QuickTake:
St. Vincent de Paul in Lane County operates a plastic foam recycling program that diverted 53 tons of the material from landfills in 2024. Residents can drop off clean, white packaging foam, marked with recycling No. 6, at any St. Vincent de Paul donation site.
Mountains of white packaging foam pile up faster than usual during the holiday season, and curbside recycling won’t take it, but St. Vincent de Paul does.
Most people know St. Vincent de Paul in Lane County as a place to donate furniture or to shop for secondhand goods. What many don’t realize is that the nonprofit operates one of the region’s most important recycling programs.
“The primary goal of the styrofoam recycling program is to divert this material from landfills,” said Chance Fortune, marketing and communications coordinator at St. Vincent de Paul in Lane County. “Styrofoam can take thousands of years to decompose once it is landfilled, so we capture it before it can get to that point and send it back into the industry to be reused. This is a service we provide to the community, often at an expense to us.”

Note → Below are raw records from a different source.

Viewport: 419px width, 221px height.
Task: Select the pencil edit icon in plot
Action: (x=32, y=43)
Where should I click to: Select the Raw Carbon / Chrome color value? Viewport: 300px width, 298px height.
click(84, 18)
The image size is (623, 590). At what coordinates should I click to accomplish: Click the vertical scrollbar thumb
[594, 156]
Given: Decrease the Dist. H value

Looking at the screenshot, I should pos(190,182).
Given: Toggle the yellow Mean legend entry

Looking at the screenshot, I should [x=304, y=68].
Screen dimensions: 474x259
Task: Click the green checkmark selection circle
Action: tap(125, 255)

In a facility that also processes mattresses, St. Vincent de Paul’s specialized machine transforms the bulky material into dense blocks destined for new life in other products.
What is styrofoam?
While people commonly refer to all plastic foam products as “styrofoam,” the word is a brand name for a product created by Dow Chemical Company.

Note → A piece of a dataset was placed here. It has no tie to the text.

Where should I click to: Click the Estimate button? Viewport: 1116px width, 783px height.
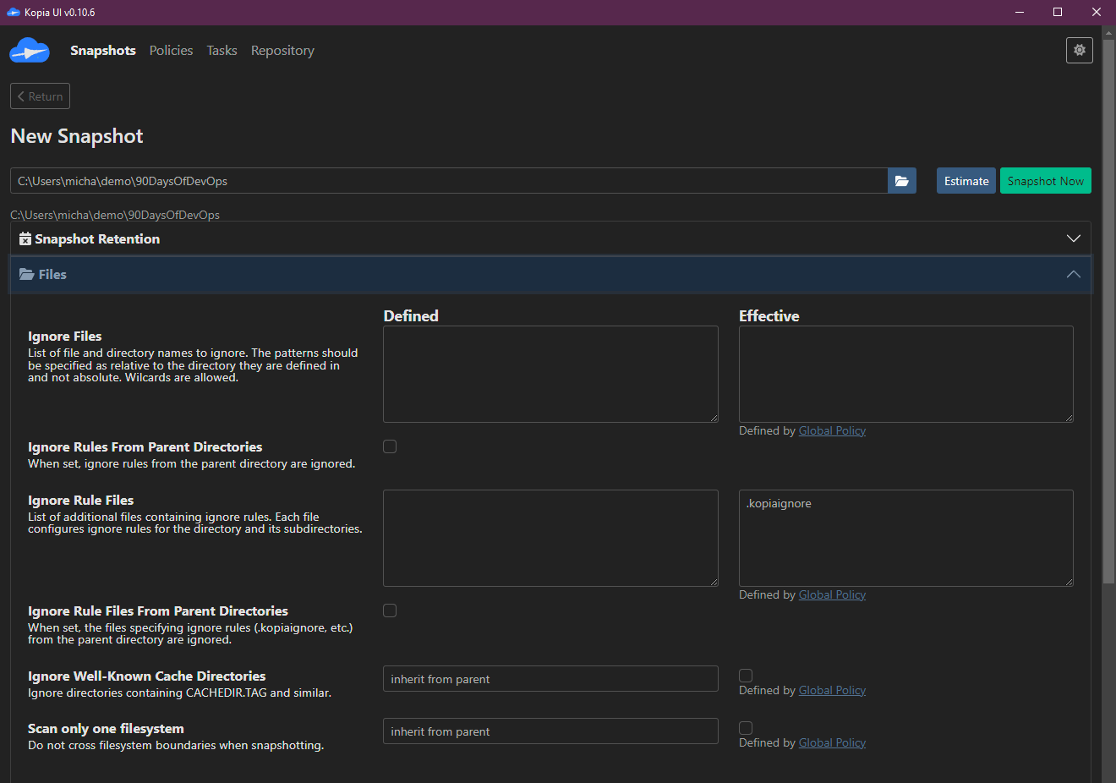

Both the brand-name product and the generic plastic foam used in cups, takeout containers and packaging are made from polystyrene, a petroleum-based plastic. Plastic foam was invented as a replacement for rubber used as insulation during World War II, when rubber was in short supply. It is cheap and easy to make, but its main ingredient, a chemical known as styrene, is a carcinogen.
In 2024 alone, St. Vincent de Paul recycled approximately 107,000 pounds — 53 tons — of the material. If spread across Autzen Stadium’s playing field, a year’s worth of incoming foam would stack 5 to 6 feet deep.
The density transformation is equally remarkable. Plastic foam is about 95% air. Staff estimate a 40-to-1 compression ratio, meaning 80 to 100 truckloads of incoming foam becomes just two to three truckloads of densified material ready for market.
Not all plastic foam is created equal for recycling purposes. St. Vincent de Paul accepts clean, white foam marked with recycling No. 6. They can’t process colored foam, rubbery varieties, food containers or anything contaminated with tape or debris.
The material must be as clean and dry as possible, because moisture interferes with the process. Residents can drop off eligible foam at any St. Vincent de Paul donation site throughout Lane County.
How is it recycled?
The transformation happens when a worker loads the foam into a hopper. It moves up a ramp where an auger feeds it into a heating chamber. Inside, rotating fingers break the foam into smaller pieces while heat melts the material.
The machine extrudes logs of compressed polystyrene like toothpaste squeezing out of a tube. A worker wearing protective gloves cuts it as it exits the machine, tamps it into a rectangular-shaped ingot and then stacks it into blocks.

Each finished block weighs about 50 pounds. Workers stack the blocks on pallets that, when full, weigh 2,250 pounds and stand several feet high.
The operation runs daily, with staff monitoring what goes into the machine. They’ll receive the highest price for foam with little to no contamination from the wrong types of foam or colored foams. But even with an uncontaminated load, there’s little to no profit.
“The reality is that styrofoam is cheap and that is why it is used so widely,” Fortune said. “In fact, we operate this program at a financial loss. Many recycling initiatives are not immediately profitable, and so the stores’ operations have double duty to support both our human service mission and our environmental one.”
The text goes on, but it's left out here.